Re-architecting is where the real money lives:

A chatty microservice topology crossing AZs at every request — move services that co-call into the same AZ or collapse them.
A batch job running on an m5.24xlarge reserved instance 24/7 to handle a 4-hour overnight workload — move it to Spot or Batch.
A managed database 4x oversized because you picked tier once and never revisited — evaluate Aurora Serverless v2 or equivalent.
Lambda cold starts driving a business decision to provision a warm fleet — which then costs more than the equivalent ECS service would.

Rightsizing is trimming. Re-architecting is stopping the bleeding.

Commitments: RIs, Savings Plans, Spot

The commitment hierarchy is well-understood but badly executed:

Savings Plans (compute) — 1-year, no upfront, 20-30% off list for flexible workloads. This should cover your steady-state baseline. Almost everyone under-commits here.
Reserved Instances — for databases, ElastiCache, RedShift, where commitments are instance-specific. Higher discounts but less flexibility. Match to workloads that won't change shape for 12+ months.
Spot instances — 60-90% off for interruptible workloads. Should be the default for CI runners, async batch, stateless stateless autoscaled tiers, spark workers. The tooling (Karpenter on EKS, Spot.io) is good enough that "we can't risk interruptions" is rarely a valid excuse.

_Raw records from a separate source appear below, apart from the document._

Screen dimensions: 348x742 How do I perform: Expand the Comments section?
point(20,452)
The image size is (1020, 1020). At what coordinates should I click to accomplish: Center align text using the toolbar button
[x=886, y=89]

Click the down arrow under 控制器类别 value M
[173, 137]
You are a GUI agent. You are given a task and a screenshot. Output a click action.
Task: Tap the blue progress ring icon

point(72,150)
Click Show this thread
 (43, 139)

The thing nobody does: continuously re-evaluate. A Savings Plan from 2024 covering workloads that have since moved to Graviton is burning money.

The data transfer bill

Data transfer is the most under-examined line item in the entire cloud bill. It doesn't show up as one category — it's scattered across "EC2 Data Transfer," "S3 Data Transfer," "CloudFront," "Inter-AZ." Add them up and it's often 10-20% of a mature cloud bill.

An architecture that does not treat cross-AZ and cross-region traffic as expensive will get an expensive surprise on the invoice every month forever.

Specific places to look:

NAT Gateway egress — $0.045/GB processing plus per-hour cost. A chatty service talking to the internet through a NAT gateway can rack up thousands a month. VPC endpoints for AWS services eliminate most of this.
Cross-AZ replication in Kafka, Kubernetes, databases. Topology-aware routing (EKS) and rack-aware Kafka producers help.
Logs shipped to a central aggregation account across regions. Compress and batch.
S3 cross-region replication set up once for DR and never revisited — check if you still need it for every bucket.

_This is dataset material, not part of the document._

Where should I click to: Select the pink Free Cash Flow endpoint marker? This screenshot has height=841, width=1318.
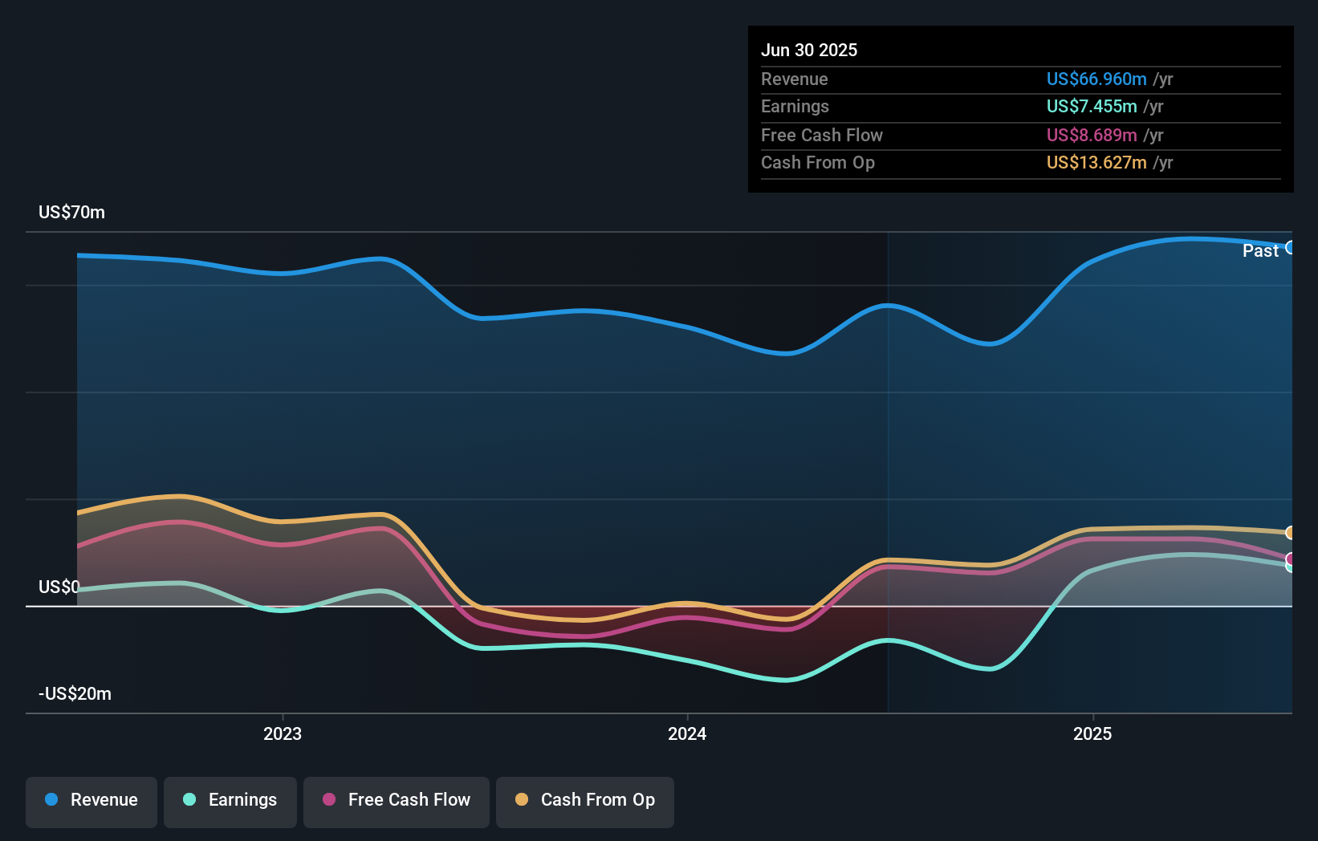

Orphans, showback, and the cultural layer

Every cloud account I've audited has 5-15% in pure orphaned resources: unattached EBS volumes, old snapshots, load balancers pointing to nothing, stopped EC2 instances still paying for EBS, NAT gateways in dev VPCs that no one uses. Automated cleanup (AWS Config rules, custom Lambdas, tools like Cloud Custodian) pays for itself in a month.

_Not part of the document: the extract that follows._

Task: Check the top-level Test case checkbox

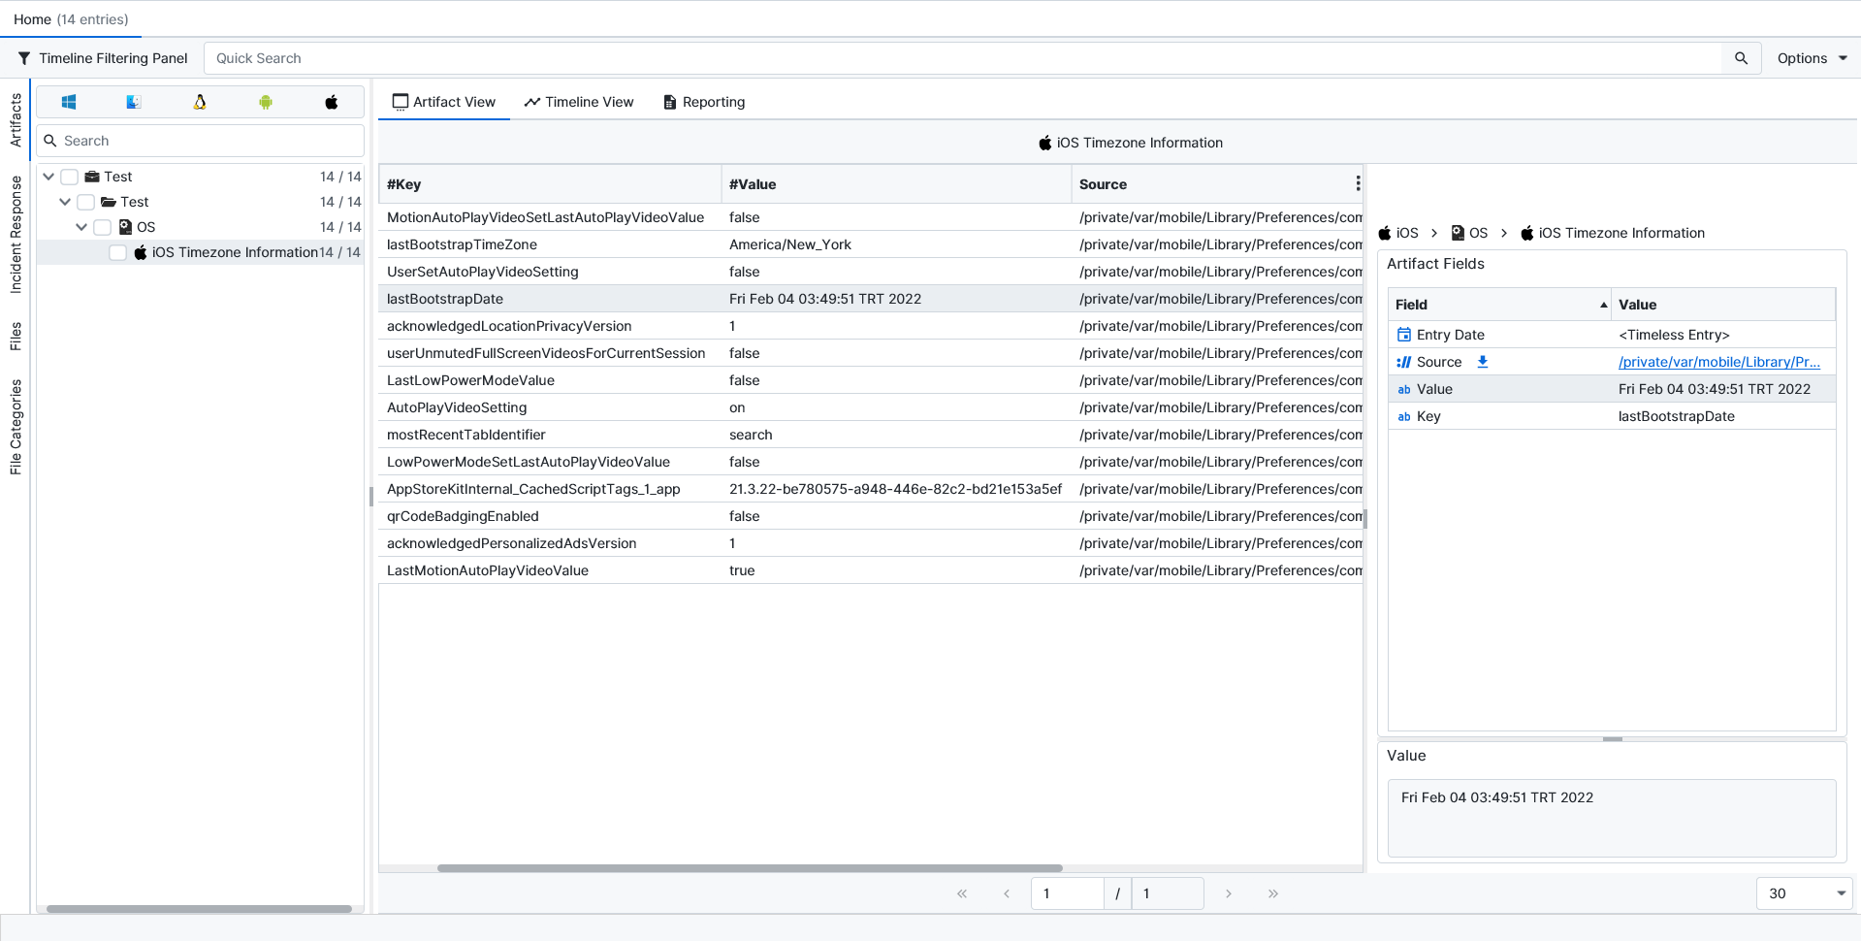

The cultural layer is where FinOps programs either work or fail:

Showback: every team sees what they spend, weekly, via Slack or email. No chargeback. Just visibility. This alone drives 5-10% behavior change.
Chargeback: when cost shows up in the team's own P&L. More powerful, harder to implement fairly, and requires a tagging discipline most orgs don't have.
Unit economics: cost per customer, per order, per API call. This is what actually matters — absolute cloud cost is vanity, cost per unit of business output is strategy.

When cloud is actually more expensive than on-prem

There's a cost crossover that nobody in cloud marketing will acknowledge. Sustained, predictable, high-throughput compute — the kind that runs 24/7 at 80%+ utilization — is often 2-4x more expensive in the cloud than colocated hardware amortized over 4 years. Storage at petabyte scale, same story. If you're running an HPC workload, a video encoding farm, or a petabyte analytics platform with steady utilization, do the math honestly. Companies that moved it back (37signals, Dropbox earlier) weren't wrong.

The takeaway: If your FinOps program is mostly rightsizing reports and RI purchases, you're harvesting the easy 15% and missing the structural 40%. Design cost in — instance families, regions, transfer topology, commitment strategy — and treat orphans and cross-AZ traffic as bugs. And be honest about the workloads where cloud isn't the right answer in the first place.